:: Excerpt ::
Best Place to Stay in Mexico City
If you want to decide where to stay in Mexico City for the first time, nightlife, near airport, foodies, budget & safety, you need to have some background knowledge of the City. We’ll help you find the best areas to stay in Mexico City in this guide.
Mexico’s capital with a population making it the largest city in North America is not without its problems of crime and poverty. The same can be said of many of the world’s cities so this is not meant to be off-putting.
The oldest capital in the Americas, Mexico City has much to appeal to those interested in history and culture. It was home to the Aztecs and influenced markedly by the Spanish occupation. There are a huge number of galleries and museums, famous landmarks and great shopping.
Where to Stay in Mexico City – 9 Best Areas to Stay in Mexico City
The question of where to make your base depends on your priorities. You may want to be near to fine dining options of which there are many, or have a choice of luxury hotels. Your sights may be lower and hopefully, you will know more after reading on.
Where to Stay in Mexico City Map
See more where to stay in Mexico city, go to Google Map;
1. Reforma – Best Area to Stay in Mexico City for Foodies & Art Lovers
The Promenade of the Reform (Paseo de la Reforma) is modeled on the great boulevards of Europe, its origins being in the 1860s. It runs across the heart of the City and its current name remembers the War that created Mexico as it is known today.
It contains many of the Capital’s tallest buildings and is the hub of tourist activity. That includes top quality hotels and restaurants as well as exhibitions of the finest art. It is also the place that activists select for both celebrations and protests.
Parades are a regular feature, sometimes between the Angel of Independence and Zocalo or on to Los Pintos. If the national soccer side has won, you can expect crowds around the Angel of Independence roundabout.
YOU SHOULD STAY IN REFORMA IF:
- You are looking for a central location
- You want a choice of hotels and restaurants nearby
- You are interested in art
- You don’t mind crowded places
2. El Centro – Best Area to Stay in Mexico City for History & Culture
The historic heart of the City extends for several blocks outwards from the main plaza. Zocalo, which can hold 100,000 people, is the biggest square in Latin America. There are over 9,000 buildings within El Centro and over 1,500 of them are regarded as of historic significance.
They date back as far as the 16th Century in some cases, a place where the Spanish built on the former Aztec capital, Tenochtitlan. One section is the pre-Hispanic City and structures built until independence. The other buildings are from independence until the end of the 19th Century.
UNESCO has awarded World Heritage Site status to this area of Mexico City. Enjoy the many museums in a largely pedestrianized neighborhood. It has undergone restoration with tourism encouraged by double-decker bus tours, fine restaurants, and fashionable shopping.

:: Problem description ::
Continue the guide to where to stay in Mexico City from the point where it stops.

:: Data extract ::
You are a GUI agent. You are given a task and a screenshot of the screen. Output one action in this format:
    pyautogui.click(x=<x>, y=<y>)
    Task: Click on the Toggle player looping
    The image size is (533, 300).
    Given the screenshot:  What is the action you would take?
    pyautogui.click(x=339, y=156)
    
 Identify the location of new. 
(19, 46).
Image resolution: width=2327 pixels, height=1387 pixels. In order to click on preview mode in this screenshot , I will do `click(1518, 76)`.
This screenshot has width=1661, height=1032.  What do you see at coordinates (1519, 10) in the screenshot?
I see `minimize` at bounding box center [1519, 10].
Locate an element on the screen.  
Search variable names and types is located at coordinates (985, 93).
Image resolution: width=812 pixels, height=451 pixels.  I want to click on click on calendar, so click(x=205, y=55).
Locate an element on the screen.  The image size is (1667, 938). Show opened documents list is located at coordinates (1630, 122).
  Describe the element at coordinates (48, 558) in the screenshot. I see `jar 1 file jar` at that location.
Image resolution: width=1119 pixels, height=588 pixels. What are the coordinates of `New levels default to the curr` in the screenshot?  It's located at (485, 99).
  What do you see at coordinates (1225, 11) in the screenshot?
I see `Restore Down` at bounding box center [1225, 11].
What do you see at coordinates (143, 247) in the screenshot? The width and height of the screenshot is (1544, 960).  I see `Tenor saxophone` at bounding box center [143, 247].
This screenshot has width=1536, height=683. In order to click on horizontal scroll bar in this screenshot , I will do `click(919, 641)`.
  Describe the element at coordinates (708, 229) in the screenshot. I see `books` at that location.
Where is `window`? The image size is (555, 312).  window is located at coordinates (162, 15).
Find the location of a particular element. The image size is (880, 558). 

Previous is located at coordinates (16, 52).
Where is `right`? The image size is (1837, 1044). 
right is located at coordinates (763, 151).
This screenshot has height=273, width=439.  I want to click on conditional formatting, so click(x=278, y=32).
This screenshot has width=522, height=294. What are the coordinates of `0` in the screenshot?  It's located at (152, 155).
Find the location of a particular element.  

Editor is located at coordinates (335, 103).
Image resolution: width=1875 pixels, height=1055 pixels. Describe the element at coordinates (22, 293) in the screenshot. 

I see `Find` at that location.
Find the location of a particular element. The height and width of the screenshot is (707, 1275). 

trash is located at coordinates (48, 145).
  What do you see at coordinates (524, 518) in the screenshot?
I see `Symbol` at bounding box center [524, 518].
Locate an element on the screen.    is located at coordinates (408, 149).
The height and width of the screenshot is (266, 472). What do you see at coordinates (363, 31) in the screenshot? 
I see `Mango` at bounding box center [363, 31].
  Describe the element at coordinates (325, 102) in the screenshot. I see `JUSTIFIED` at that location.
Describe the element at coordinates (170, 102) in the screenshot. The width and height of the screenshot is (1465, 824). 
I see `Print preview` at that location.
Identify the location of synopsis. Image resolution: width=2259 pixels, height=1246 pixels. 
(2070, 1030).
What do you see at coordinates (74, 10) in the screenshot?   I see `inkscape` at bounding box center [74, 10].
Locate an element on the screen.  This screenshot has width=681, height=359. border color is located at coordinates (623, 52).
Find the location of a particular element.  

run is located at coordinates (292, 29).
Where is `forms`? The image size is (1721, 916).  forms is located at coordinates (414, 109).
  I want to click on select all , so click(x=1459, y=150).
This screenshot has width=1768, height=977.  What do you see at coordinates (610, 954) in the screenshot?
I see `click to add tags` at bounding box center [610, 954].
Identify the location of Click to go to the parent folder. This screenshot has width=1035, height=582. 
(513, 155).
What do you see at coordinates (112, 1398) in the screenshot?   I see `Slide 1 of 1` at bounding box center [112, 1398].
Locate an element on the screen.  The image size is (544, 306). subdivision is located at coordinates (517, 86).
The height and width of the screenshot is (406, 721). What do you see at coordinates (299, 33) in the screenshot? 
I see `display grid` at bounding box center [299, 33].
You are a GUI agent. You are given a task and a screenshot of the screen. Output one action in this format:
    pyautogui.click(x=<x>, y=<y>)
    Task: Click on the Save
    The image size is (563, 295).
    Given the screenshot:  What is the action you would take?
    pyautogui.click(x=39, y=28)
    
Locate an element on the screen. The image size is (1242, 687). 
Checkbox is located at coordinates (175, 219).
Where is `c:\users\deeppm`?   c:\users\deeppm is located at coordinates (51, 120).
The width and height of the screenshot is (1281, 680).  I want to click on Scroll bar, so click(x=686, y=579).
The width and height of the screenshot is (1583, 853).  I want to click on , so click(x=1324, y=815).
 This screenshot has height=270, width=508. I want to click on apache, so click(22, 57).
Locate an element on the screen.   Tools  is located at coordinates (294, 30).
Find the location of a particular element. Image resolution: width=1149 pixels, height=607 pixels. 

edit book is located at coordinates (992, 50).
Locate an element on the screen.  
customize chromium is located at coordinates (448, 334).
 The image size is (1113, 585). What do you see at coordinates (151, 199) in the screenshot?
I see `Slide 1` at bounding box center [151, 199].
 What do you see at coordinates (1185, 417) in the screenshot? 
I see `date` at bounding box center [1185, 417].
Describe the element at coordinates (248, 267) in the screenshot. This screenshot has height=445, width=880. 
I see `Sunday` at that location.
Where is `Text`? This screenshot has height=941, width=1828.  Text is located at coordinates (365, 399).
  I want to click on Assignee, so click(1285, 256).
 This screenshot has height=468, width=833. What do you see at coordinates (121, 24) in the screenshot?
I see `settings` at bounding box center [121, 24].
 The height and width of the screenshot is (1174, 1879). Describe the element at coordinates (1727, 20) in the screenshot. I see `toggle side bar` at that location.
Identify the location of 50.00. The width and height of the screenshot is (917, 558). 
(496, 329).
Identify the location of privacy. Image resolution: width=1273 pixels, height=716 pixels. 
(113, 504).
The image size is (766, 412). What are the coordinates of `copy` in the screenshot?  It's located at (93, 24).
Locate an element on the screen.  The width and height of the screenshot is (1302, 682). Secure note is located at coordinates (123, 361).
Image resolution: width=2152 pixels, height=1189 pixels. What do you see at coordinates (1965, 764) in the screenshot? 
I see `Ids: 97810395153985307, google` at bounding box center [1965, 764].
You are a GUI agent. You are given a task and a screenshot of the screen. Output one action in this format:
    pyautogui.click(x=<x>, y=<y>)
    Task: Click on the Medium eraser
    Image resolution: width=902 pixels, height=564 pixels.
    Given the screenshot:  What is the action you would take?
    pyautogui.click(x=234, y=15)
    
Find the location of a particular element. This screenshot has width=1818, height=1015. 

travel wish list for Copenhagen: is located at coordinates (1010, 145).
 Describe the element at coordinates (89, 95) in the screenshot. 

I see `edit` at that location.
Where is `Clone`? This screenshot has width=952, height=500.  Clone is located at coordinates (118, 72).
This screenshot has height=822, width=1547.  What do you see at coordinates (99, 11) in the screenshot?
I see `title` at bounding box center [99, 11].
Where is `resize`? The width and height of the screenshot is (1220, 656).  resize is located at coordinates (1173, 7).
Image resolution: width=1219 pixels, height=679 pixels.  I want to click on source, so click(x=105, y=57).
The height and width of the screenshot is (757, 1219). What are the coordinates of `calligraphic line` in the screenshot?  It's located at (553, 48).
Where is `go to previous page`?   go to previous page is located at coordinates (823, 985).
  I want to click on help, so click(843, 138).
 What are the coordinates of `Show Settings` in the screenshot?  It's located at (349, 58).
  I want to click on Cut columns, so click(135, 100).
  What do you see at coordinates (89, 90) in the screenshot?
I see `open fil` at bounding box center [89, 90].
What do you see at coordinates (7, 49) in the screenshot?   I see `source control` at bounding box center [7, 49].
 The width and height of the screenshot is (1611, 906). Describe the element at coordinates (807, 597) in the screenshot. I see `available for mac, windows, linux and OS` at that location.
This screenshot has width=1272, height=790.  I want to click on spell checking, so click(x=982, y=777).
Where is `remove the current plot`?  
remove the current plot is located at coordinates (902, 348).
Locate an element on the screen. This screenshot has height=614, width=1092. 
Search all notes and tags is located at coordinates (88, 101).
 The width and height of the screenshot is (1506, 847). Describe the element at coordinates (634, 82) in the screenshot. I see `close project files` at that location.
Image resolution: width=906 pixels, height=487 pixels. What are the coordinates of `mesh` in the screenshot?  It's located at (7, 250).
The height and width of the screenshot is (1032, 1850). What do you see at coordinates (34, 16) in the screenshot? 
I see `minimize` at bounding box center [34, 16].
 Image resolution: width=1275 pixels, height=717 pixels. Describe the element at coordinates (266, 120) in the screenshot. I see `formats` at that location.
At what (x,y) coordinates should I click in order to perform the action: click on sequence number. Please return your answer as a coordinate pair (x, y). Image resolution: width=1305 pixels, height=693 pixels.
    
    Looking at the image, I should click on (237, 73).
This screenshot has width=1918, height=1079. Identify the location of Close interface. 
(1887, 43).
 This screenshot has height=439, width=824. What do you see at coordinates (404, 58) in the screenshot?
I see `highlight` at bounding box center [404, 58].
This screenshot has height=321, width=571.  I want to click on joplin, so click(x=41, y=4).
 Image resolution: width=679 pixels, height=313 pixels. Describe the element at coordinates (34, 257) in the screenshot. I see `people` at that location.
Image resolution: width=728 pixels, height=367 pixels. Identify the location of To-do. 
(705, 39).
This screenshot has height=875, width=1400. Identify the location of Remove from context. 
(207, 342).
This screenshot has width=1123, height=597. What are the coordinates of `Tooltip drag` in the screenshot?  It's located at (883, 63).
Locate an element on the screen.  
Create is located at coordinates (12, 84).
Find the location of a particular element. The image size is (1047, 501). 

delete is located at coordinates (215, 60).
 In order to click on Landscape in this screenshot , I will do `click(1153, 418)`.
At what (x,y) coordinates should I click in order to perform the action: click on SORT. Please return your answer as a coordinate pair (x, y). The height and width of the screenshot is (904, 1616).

:: Task answer ::
YOU SHOULD STAY IN EL CENTRO IF:
- You have a keen interest in history
- You are happy to walk and explore
- You love museums
- You want good shopping and restaurants nearby
- You don’t intend to walk around in quiet areas after dark
3. Roma – Best Area to Stay in Mexico City for the First Time
Just west of El Centro, Colonia Roma is a neighborhood found on either side of Coahuila Street. It was planned as a high-class district a century ago. By 1940, it had very much a middle class feel with its decline continuing after the 1958 earthquake.
Recent years have seen its restoration into an important culinary district in the City. There are many bars as well as several attractions for tourists including galleries, churches, good shopping, and cultural centers. The Food Hall, Mercado Roma, is evidence of the fine products used in many of its quality restaurants.
It still has many residential buildings and other former residences built a century ago now house the ‘’New Roma.’’ Its revival has resulted as it becoming known recently as ‘’Barrio Magico’’ translated as ‘’magical neighborhood.’’ Its appeal is further reinforced by the nice parks and squares in Roma.
YOU SHOULD STAY IN ROMA IF:
- You are interested in fine dining
- You enjoy green areas within cities
- You want to be in the heart of the City’s main tourist attractions
- You are a keen shopper when on holiday
4. La Condesa – Best Area to Stay in Mexico City Close to the Central
La Condesa in the Cuauhtémoc Borough is almost 3 miles west of Zocalo and immediately west of Roma. It is known locally as part of “Barrio Mágico Turístico” translated as “Magic Neighborhood for Tourists”. It is popular with the young, whether students or businessmen. Pet lovers also enjoy this district.
There are plenty of restaurants, bars, and clubs in La Condesa named after the Countess of Miravalle who formerly owned this land. This neighborhood began to develop in the early 20th Century.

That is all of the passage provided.